▶ Information:
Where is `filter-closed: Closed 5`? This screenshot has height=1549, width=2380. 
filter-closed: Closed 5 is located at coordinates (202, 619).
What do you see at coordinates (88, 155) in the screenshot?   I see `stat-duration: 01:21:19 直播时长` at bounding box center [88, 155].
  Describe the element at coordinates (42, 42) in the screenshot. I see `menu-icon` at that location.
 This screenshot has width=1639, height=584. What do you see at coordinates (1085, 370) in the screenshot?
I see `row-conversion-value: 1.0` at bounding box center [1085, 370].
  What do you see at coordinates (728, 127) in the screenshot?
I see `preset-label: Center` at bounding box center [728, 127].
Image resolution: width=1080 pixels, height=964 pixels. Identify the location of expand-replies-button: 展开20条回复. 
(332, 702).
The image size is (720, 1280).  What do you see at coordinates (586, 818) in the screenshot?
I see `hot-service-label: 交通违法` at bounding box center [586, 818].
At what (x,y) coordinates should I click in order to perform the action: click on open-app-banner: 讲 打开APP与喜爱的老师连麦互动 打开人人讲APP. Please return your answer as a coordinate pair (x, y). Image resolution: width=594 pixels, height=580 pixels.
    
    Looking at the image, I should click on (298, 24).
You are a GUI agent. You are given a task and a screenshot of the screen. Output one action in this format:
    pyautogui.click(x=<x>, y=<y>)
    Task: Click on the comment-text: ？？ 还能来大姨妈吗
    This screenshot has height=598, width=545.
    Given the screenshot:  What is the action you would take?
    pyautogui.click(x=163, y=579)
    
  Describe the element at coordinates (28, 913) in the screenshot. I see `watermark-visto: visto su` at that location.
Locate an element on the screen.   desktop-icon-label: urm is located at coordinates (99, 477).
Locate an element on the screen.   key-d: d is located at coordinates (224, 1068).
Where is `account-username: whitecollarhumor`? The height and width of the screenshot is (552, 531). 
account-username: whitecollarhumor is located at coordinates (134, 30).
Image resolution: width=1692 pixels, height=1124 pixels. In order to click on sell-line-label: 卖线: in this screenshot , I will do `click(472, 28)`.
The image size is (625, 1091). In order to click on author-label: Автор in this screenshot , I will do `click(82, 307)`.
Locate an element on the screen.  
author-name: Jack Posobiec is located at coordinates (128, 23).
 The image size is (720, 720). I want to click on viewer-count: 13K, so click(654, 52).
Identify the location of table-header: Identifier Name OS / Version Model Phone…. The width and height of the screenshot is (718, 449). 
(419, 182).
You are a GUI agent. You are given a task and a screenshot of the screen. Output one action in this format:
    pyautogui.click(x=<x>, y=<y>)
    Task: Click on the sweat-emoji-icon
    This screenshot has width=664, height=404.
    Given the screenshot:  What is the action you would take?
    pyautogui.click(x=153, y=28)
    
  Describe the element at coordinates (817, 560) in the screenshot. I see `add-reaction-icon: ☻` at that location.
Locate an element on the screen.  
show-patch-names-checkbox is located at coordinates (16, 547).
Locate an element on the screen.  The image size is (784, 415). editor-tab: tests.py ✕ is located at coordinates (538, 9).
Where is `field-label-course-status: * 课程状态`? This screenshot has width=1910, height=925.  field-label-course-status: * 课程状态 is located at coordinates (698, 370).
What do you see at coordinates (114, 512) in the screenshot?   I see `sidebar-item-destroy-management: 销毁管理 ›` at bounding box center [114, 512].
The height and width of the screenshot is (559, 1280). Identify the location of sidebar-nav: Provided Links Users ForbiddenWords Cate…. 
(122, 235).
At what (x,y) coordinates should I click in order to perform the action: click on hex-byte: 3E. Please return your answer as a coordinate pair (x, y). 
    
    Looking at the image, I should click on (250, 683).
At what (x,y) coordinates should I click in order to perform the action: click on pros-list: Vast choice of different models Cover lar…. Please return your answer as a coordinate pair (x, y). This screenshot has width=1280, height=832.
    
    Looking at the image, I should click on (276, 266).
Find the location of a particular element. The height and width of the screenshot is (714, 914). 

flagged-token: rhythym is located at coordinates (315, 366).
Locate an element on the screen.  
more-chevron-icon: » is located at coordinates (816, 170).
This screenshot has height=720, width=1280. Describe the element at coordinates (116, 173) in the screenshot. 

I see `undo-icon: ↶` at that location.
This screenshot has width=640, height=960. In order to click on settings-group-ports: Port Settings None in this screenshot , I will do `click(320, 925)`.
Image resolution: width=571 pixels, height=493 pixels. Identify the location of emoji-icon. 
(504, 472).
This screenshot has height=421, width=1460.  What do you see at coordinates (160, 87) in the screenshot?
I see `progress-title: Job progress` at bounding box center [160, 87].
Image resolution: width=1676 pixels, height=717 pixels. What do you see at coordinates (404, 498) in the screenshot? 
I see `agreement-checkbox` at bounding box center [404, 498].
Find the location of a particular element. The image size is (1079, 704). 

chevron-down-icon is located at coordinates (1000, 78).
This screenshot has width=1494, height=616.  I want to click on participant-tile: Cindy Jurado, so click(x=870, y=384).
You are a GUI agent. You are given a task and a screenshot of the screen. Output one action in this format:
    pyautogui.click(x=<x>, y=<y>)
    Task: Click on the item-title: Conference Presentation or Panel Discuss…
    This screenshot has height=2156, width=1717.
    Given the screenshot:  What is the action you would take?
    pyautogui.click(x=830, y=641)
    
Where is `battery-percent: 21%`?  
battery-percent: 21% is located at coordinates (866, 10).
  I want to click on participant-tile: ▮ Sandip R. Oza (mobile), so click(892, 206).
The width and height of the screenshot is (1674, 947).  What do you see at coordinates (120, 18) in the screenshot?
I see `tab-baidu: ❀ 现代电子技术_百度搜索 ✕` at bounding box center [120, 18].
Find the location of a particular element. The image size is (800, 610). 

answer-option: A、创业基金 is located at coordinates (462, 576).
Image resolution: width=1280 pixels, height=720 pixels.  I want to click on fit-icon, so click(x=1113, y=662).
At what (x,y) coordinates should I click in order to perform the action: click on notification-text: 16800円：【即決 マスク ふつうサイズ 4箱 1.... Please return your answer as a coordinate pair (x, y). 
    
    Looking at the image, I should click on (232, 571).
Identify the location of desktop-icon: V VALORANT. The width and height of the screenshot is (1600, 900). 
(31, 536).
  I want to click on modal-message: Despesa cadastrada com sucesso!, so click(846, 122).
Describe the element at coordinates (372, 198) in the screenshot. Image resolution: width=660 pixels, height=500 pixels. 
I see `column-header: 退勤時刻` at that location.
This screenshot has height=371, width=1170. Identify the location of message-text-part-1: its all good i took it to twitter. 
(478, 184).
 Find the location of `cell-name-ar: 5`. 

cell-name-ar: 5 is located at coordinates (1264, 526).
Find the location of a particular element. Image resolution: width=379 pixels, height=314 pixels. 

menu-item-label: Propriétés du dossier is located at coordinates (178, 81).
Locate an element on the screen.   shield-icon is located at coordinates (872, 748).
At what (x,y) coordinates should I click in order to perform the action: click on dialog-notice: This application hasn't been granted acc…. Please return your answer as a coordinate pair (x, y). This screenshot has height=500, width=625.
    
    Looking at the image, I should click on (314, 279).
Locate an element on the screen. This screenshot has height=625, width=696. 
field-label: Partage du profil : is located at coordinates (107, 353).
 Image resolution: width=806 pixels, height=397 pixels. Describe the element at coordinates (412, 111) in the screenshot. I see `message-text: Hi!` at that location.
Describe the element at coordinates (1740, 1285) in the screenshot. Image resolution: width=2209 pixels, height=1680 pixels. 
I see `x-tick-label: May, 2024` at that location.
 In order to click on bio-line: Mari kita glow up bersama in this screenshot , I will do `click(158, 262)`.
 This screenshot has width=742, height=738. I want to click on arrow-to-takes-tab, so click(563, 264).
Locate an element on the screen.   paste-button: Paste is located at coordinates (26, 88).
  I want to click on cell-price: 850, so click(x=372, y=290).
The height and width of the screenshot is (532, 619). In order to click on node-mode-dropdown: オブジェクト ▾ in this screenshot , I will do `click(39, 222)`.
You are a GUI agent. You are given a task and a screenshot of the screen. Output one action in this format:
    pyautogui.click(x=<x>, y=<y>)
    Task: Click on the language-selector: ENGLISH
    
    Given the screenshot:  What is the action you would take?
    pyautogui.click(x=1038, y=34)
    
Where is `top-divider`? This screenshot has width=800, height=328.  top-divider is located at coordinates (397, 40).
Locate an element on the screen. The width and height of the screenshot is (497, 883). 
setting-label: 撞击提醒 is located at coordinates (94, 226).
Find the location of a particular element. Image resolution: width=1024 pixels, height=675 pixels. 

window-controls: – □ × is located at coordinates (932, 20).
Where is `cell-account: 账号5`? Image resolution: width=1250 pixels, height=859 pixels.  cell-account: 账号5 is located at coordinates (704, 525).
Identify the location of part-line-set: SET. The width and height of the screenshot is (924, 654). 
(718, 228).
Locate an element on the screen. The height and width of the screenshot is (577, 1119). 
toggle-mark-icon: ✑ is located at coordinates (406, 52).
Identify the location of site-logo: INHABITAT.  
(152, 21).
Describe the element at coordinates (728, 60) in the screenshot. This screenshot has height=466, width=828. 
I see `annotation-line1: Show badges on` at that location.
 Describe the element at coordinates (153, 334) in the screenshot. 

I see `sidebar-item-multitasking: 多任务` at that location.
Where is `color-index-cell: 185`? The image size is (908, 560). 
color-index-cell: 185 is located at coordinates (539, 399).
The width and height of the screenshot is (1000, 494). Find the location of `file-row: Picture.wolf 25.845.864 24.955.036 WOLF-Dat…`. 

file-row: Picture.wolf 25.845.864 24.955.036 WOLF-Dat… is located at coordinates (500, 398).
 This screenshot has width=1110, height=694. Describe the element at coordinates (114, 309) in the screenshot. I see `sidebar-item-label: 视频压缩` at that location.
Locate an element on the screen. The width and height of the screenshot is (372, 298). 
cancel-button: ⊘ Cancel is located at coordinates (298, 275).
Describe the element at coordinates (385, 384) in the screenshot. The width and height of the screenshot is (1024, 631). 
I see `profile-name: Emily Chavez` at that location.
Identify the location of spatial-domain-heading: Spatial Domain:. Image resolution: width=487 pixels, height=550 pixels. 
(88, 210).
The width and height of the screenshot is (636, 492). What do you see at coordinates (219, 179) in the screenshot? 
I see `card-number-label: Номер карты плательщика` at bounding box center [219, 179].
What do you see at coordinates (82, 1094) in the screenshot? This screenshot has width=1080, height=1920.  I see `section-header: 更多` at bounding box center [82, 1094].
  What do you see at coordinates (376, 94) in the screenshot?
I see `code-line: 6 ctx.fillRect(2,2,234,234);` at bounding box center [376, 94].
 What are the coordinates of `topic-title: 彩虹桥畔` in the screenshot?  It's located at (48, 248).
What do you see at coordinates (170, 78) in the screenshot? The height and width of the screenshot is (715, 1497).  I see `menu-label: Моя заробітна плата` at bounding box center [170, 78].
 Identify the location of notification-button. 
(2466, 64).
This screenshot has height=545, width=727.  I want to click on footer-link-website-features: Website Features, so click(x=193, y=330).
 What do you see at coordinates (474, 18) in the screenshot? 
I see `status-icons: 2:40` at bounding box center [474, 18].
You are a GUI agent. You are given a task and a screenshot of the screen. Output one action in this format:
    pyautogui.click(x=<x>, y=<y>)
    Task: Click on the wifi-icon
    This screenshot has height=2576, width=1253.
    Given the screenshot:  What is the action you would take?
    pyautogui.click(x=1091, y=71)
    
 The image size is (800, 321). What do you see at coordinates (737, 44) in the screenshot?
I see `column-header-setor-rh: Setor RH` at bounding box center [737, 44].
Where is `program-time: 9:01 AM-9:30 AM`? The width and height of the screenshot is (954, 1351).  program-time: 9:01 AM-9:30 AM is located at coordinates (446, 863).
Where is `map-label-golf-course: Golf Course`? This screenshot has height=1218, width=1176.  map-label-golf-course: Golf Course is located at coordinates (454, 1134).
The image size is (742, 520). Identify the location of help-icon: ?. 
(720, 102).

▶ Action item: Can you lay out the data from the line containing "This screenshot has height=720, width=1280." through the line containing "This screenshot has width=1494, height=616.", both included, as a Markdown table with the columns Row and Text, one numbered row per line and no rows for blank lines?

▶ Answer section:
| Row | Text |
|---|---|
| 1 | This screenshot has height=720, width=1280. Describe the element at coordinates (116, 173) in the screenshot.  |
| 2 | I see `undo-icon: ↶` at that location. |
| 3 | This screenshot has width=640, height=960. In order to click on settings-group-ports: Port Settings None in this screenshot , I will do `click(320, 925)`. |
| 4 | Image resolution: width=571 pixels, height=493 pixels. Identify the location of emoji-icon.  |
| 5 | (504, 472). |
| 6 | This screenshot has height=421, width=1460.  What do you see at coordinates (160, 87) in the screenshot? |
| 7 | I see `progress-title: Job progress` at bounding box center [160, 87]. |
| 8 | Image resolution: width=1676 pixels, height=717 pixels. What do you see at coordinates (404, 498) in the screenshot?  |
| 9 | I see `agreement-checkbox` at bounding box center [404, 498]. |
| 10 | Find the location of a particular element. The image size is (1079, 704).  |
| 11 | chevron-down-icon is located at coordinates (1000, 78). |
| 12 | This screenshot has width=1494, height=616.  I want to click on participant-tile: Cindy Jurado, so click(x=870, y=384). |